Earnings

Baidu, iQiyi, Weibo: which share price is the best bet after Q2 earnings?

Having grappled with China’s slowing economic growth and the fallout of the US-China trade war in the past few months, the trio of tech stocks had the odds stacked against them as they prepared to report their quarterly numbers this week.

Each share price showed signs that recent events have hampered their momentum prior to reporting. Baidu [BIDU] and Weibo [WB] struggled in particular, with a falling share price throughout the year – the former seeing a 36% drop from the start of the year, and the latter seeing a 28% drop. 

In the same period, iQiyi [IQ] was up by 17%, although this was still lower than the computer and technology sector, which gained by 29%, as well as the S&P 500, which gained by 15%. 

Once the statements came in, however, there were signs that some of the stocks may be ready to bounce back.

36%

Baidu's share price decline since the start of 2019

 

Baidu lifts off after beating estimates

The Chinese search engine company, often referred to as the Google of China, saw shares rise over 8% in extended trading after it beat analyst estimates. 

Baidu posted a revenue of $3.73bn for its second quarter, beating estimates of $3.65bn. The growth was largely down to its video streaming service iQiyi, which saw revenue rise 15% to $1.01bn.

The search company also posted a second quarter net income of $351m, or $0.96 per share, compared to a loss in the same period last year. FactSet earnings estimations came in at $0.88 per share. 

Baidu said the growth arrived “despite the weak macro environment”. After witnessing its first quarterly loss since 2015 in its last quarter, it is clear the company is taking steps to stay competitive among tech rivals Alibaba [BABA] and Tencent [0700]. 

Baidu are focussing on improving its mobile platforms as more users move from desktop search. The company are also looking to use new platforms such as smart speakers and cars to continue rolling out its ‘DuerOS’ voice assistant.

New ventures are essential for the company, as its core business – online marketing revenue – declined by 9% this quarter.

 

iQiyi plunges on spending increase

The Baidu-backed video streaming specialist fell by 10% in after-hours trading as worry about its spending continues. 

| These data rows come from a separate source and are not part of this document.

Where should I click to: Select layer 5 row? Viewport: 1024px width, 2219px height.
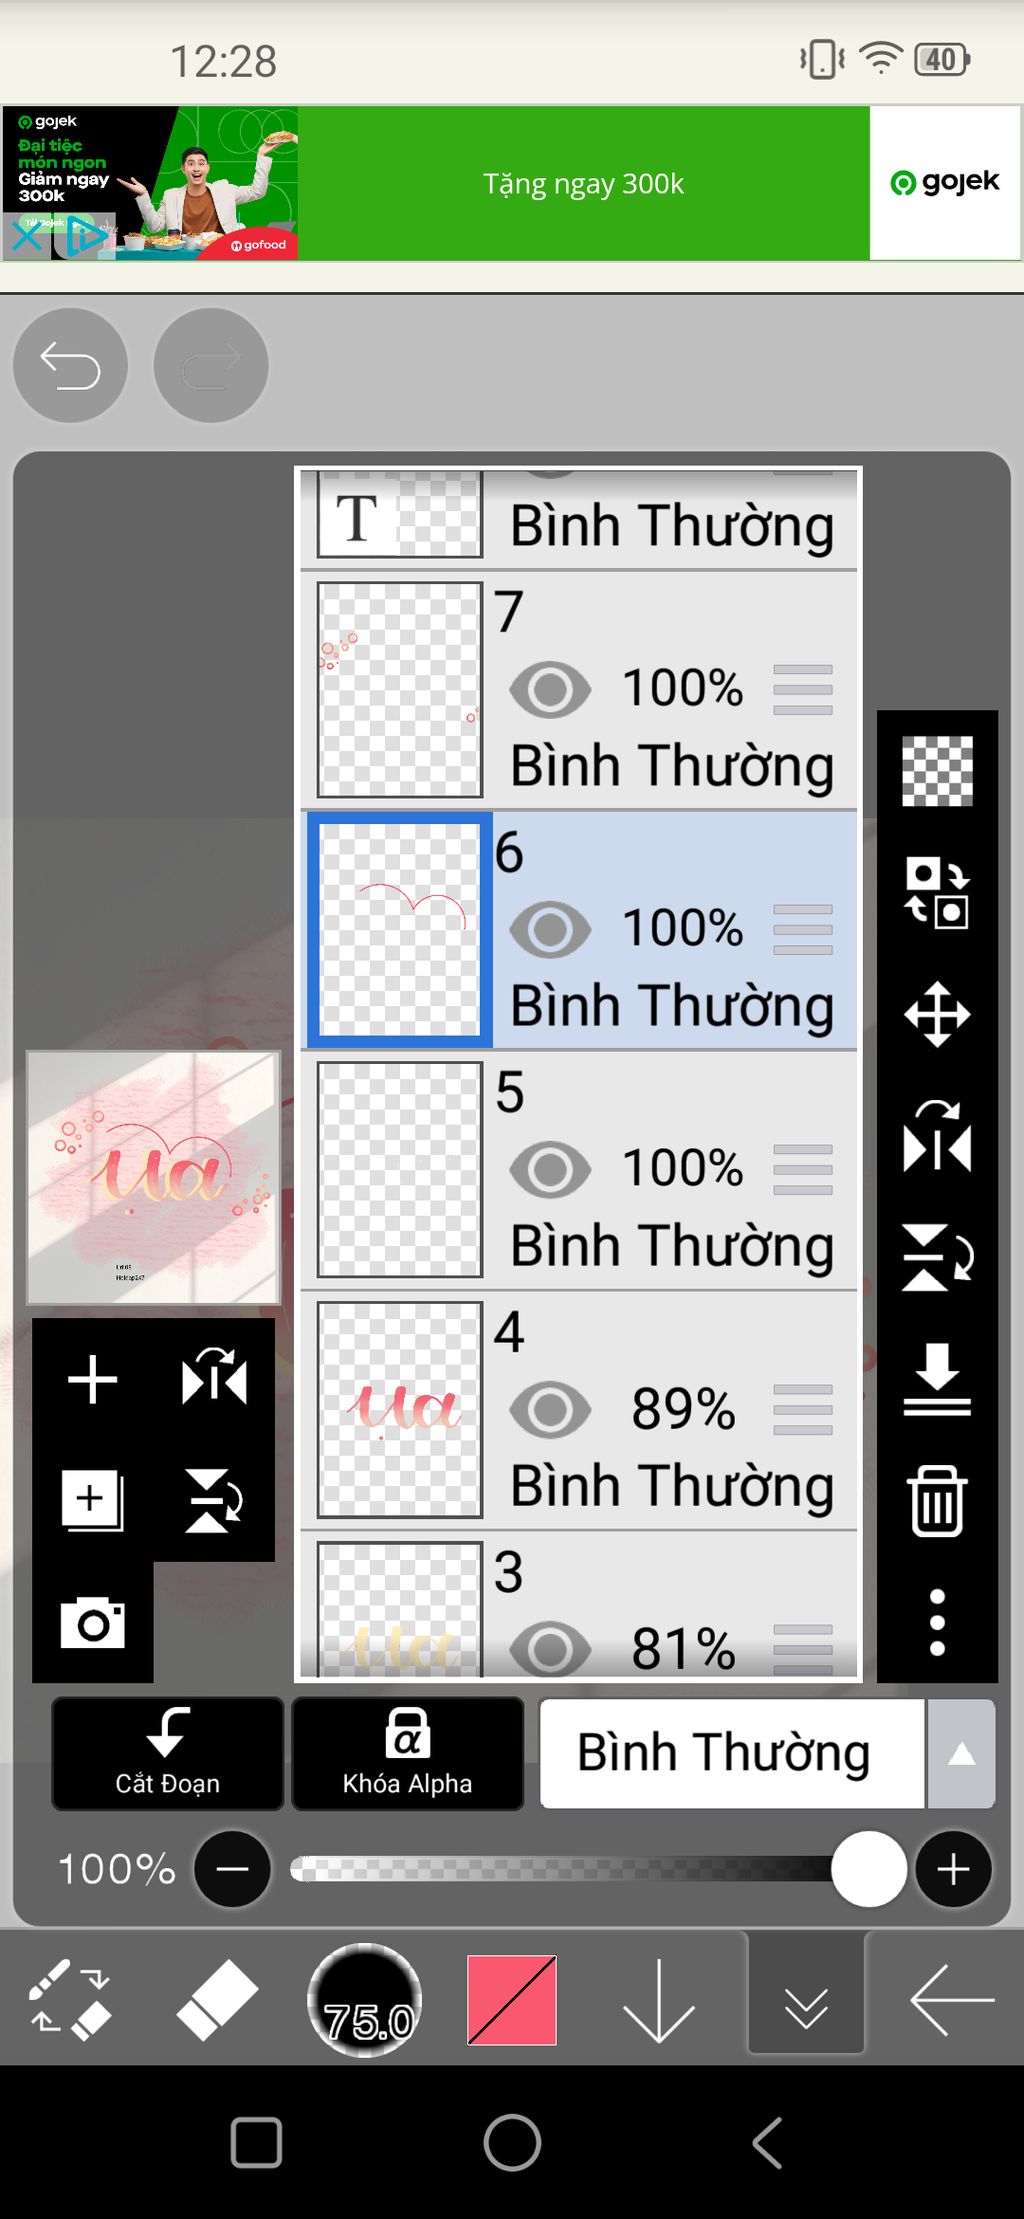(579, 1170)
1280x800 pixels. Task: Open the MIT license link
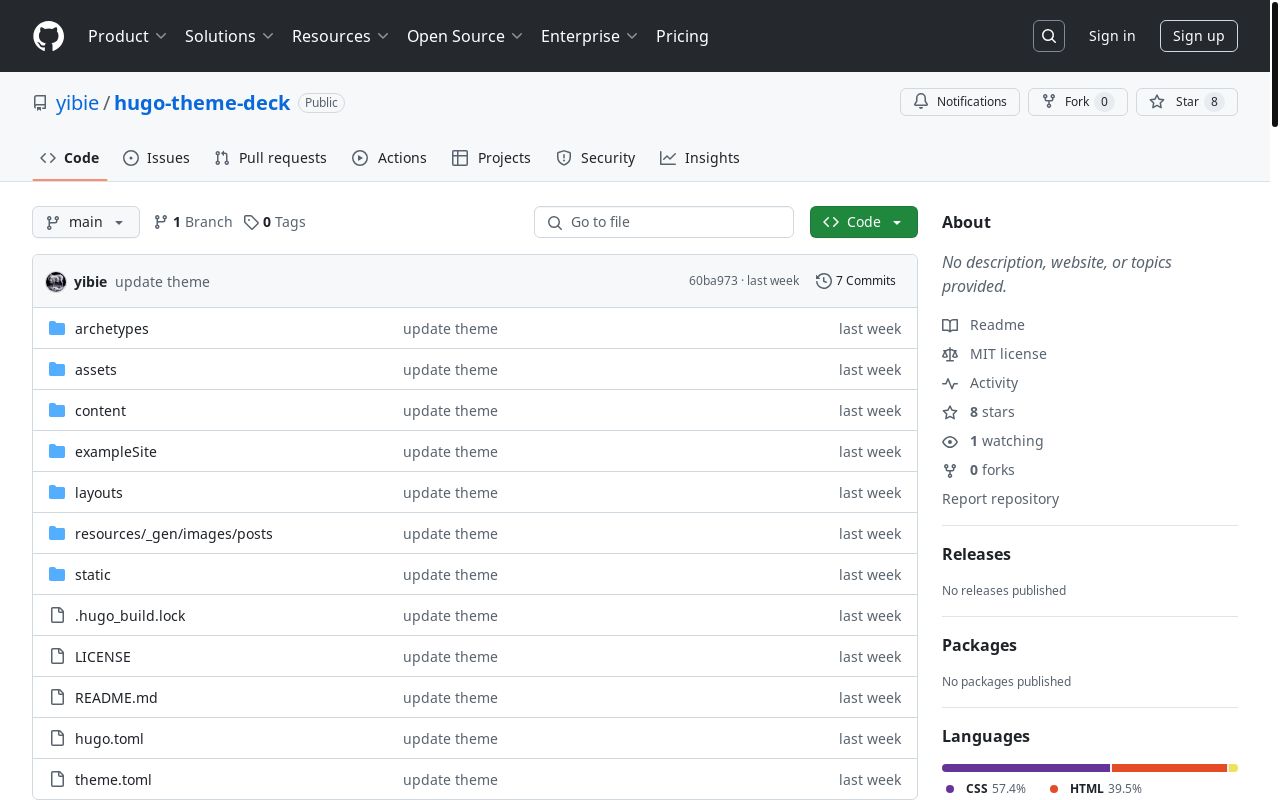click(x=1008, y=354)
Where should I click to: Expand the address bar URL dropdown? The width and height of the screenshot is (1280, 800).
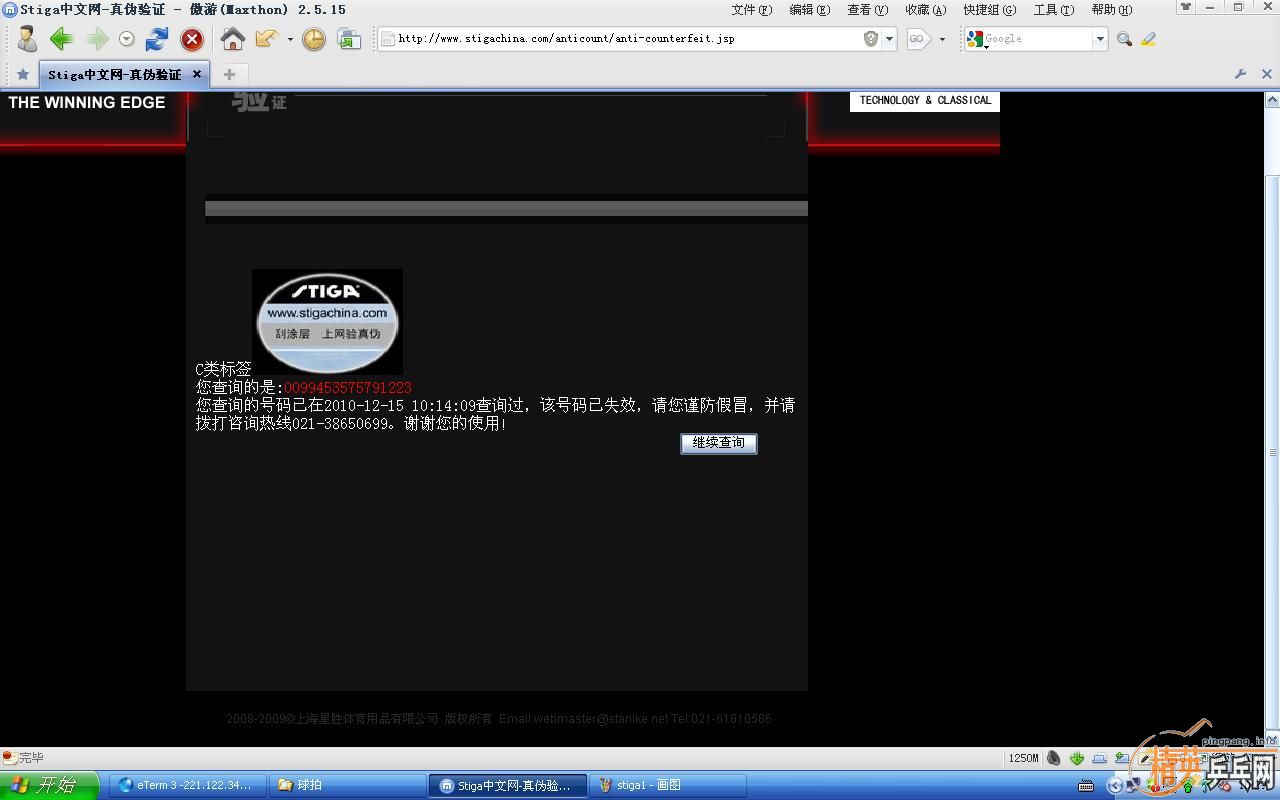click(x=889, y=39)
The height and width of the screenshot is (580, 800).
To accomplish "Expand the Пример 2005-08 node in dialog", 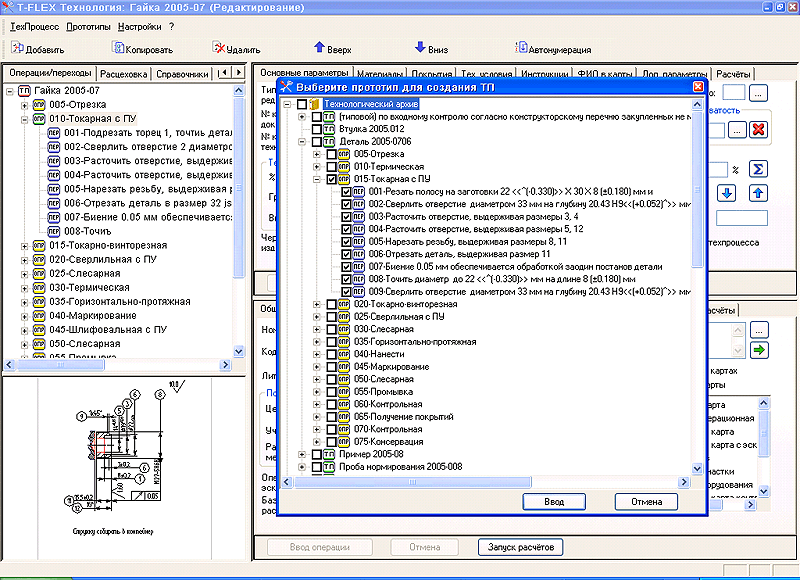I will point(302,454).
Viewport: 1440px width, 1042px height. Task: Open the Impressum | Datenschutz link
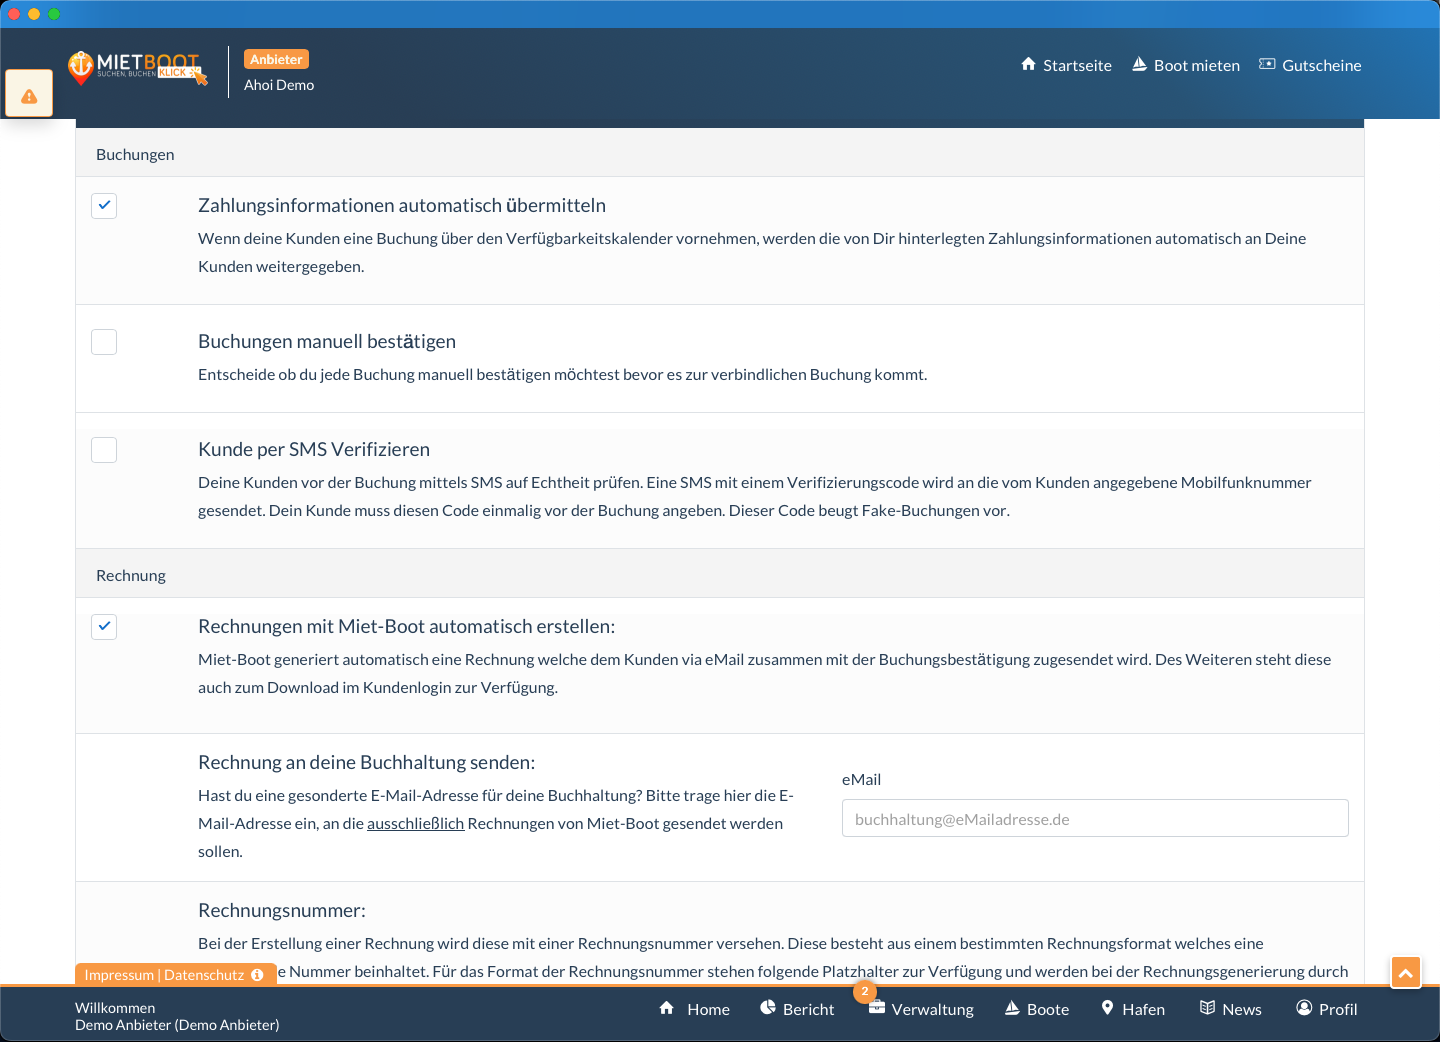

It reported a net loss of $339m, or $0.49 per share, missing analyst expectations which had pinned its losses at $0.45. The loss was deeper than the $310m it reported for its year-ago quarter.

 

Market cap $12.86bn
PE ratio (TTM) 16.62
EPS (TTM) 1.06
Quarterly Revenue Growth (YoY) 43.30%

iQiyi share price vitals, Yahoo finance, 20 August 2019

 

iQiyi was also hit by a decline in online advertising services revenue, which fell 16% on a year-over-year basis to $321m. 

The streamer’s plunge in the market arrives despite the fact that it posted a 15% revenue rise to $1.01bn. This was aided by a 50% increase in its subscriber base that now includes over 100 million people, which contributed to a 38% improvement in membership services revenue.

 

Weibo gained on strong earnings, user growth

Weibo’s share price was up 8% in early hours trading on Monday, following the news that it beat analyst expectations on earnings per share. On a non-GAAP basis, EPS arrived at $0.68, compared to the FactSet consensus of $0.60. The stock finished 14% up on Monday from Friday’s close.

The positive results were largely down to user growth, according to CEO Gaofei Wang. “We are delighted to see a notable acceleration in user growth from the prior quarter and robust user engagement trends, underpinned by our strengthened social network effect as well as the consistent efforts in user product upgrade and optimisation," he said.

Monthly active users grew 13% to 486 million in June, while average daily active users rose 11% to 211 million. 

Elsewhere the company missed revenue estimates, climbing 1% to $431.8m. Weibo assured investors that it expects an increase in net revenue of 6-9% in the coming quarter, however.

Despite its slumping performance in the market over the past year, analyst consensus on the stock is positive. Out of 23 analysts covering the stock, the consensus rating is ‘buy’.